The results are revealed in Cushman & Wakefield's latest European Landlord & Tenant Survey in which a total of 750 occupiers and landlords across Europe were surveyed.

Space utilization to intensify
More than half the tenants surveyed had changed the way they utilize their space with both desk sharing and flexible working becoming increasingly popular. 60% of those surveyed also anticipate that space utilization will change over the next 12 months with open plan and flexible working practices becoming increasingly considered.

Over the past 12 months, 40% of tenants have seen their space utilization intensify, and more than a third anticipate that it will be denser over the next year. The average floor space per worker in Europe has fallen from 12.8 sq m to 12.4 sq m. Financial services occupiers are leading this trend, with more than half already having reduced their space per person over the last 12 months. TMT companies are most likely adjust floor space per worker downwards in 2009.

The potential for more grey space coming onto the market has also risen with 70% of tenants believing they could occupy their existing space more efficiently whilst at the current time just under 30% expect to reduce the overall space they occupy over the next 12 months.

Landlords and tenants look to real estate to counteract impact of downturn
Both landlords and tenants are considering using property to counteract the impact of the economic downturn. In fact, only 9% of landlords and 26% of tenants do not anticipate using their property in this manner. In expectation of falling rents, almost one half of tenants are anticipating renegotiating their existing leases to reduce the rental commitment, while a further third of tenants are anticipating sub-letting surplus space. Sub-letting space is the most likely route for UK occupiers, while Western and Central European occupiers are keener to renegotiate their existing lease terms.

Consolidation of occupancies is the most popular way of reducing property overheads in Southern Europe. Relocating to a cheaper location, whether in the same country or across borders has limited appeal in today's marketplace for occupiers. The upheaval and upfront costs associated with relocating and curbs on capital expenditure within most companies mean that this is not a feasible option in cash starved times.

Effective rents are falling and according to the survey, are likely to drop further, with over half of landlords expecting to increase the incentives on offer to tenants while only 37% anticipate reducing headline rents. Landlords in Western Europe, especially in the UK are most likely to increase incentives with two thirds anticipating this course of action.

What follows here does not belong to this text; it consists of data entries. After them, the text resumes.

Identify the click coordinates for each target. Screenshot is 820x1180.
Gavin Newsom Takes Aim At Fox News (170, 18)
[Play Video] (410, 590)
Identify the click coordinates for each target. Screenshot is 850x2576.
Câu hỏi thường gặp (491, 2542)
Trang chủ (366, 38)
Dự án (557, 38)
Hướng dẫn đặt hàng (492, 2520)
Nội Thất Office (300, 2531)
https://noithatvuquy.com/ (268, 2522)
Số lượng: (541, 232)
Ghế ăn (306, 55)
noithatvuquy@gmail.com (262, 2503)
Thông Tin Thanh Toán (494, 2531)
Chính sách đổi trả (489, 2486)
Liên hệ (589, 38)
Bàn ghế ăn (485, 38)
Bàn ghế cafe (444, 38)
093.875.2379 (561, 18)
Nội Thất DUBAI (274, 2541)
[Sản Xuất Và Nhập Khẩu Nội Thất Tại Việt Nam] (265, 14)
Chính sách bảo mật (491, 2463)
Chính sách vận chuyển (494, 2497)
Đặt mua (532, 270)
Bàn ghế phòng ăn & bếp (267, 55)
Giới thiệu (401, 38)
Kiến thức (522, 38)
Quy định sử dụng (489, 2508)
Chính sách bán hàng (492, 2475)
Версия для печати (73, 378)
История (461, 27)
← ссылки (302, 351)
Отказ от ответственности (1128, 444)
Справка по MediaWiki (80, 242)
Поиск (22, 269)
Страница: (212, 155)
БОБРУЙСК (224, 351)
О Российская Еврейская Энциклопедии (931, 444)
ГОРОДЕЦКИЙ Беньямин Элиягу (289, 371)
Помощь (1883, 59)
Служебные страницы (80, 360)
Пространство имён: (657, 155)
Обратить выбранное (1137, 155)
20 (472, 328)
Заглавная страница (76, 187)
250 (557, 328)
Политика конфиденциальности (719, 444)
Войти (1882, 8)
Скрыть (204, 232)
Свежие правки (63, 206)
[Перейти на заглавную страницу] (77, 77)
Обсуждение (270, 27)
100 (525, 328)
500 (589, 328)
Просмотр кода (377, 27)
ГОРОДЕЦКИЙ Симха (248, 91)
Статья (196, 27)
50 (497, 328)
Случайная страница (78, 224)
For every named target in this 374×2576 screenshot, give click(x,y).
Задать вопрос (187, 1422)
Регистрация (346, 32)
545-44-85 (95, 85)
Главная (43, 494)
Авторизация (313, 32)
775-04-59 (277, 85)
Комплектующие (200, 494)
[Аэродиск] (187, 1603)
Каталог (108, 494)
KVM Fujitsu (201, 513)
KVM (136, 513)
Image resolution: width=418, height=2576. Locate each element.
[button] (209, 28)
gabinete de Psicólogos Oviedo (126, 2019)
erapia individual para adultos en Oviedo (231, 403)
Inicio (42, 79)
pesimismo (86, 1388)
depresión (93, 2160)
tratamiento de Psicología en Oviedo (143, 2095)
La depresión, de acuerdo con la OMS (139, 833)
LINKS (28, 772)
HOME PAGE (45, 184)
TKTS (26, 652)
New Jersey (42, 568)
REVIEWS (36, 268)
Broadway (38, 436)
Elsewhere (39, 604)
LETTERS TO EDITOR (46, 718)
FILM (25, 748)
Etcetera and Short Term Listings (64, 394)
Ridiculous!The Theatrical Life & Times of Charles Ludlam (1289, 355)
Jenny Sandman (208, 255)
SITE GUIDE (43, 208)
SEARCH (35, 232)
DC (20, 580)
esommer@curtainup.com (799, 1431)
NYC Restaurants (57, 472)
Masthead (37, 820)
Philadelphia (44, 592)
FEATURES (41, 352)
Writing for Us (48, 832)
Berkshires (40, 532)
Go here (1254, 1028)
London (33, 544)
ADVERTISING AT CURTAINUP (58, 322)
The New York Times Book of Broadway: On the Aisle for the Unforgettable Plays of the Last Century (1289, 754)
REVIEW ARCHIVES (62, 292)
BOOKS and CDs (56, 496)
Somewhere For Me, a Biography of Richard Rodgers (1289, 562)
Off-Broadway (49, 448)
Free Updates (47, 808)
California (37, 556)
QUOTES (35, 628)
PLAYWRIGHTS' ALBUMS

The slowdown in development is also re-enforced by the survey, with half of all developers expected to curb activity.

Eric Peeters, head of European business space at Cushman & Wakefield said: "It is indeed a challenging time for both landlords and occupiers. However, the lack of grade A space in many major cities and the current curb on construction activity, should ensure that the office markets are well placed to respond to an upturn in the global economic situation when it comes."

Sustainability issues remain firmly on the agenda despite the downturn
Sustainability issues are continuing to influence how both developers and occupiers approach their property with almost 40% of those surveyed stating that their company is focusing more on sustainability than a year ago and just 5%, focusing less. More than half of the southern European companies have increased their focus on environmental issues while Eastern European, particularly Russian companies, are likely to be focusing less on the issues.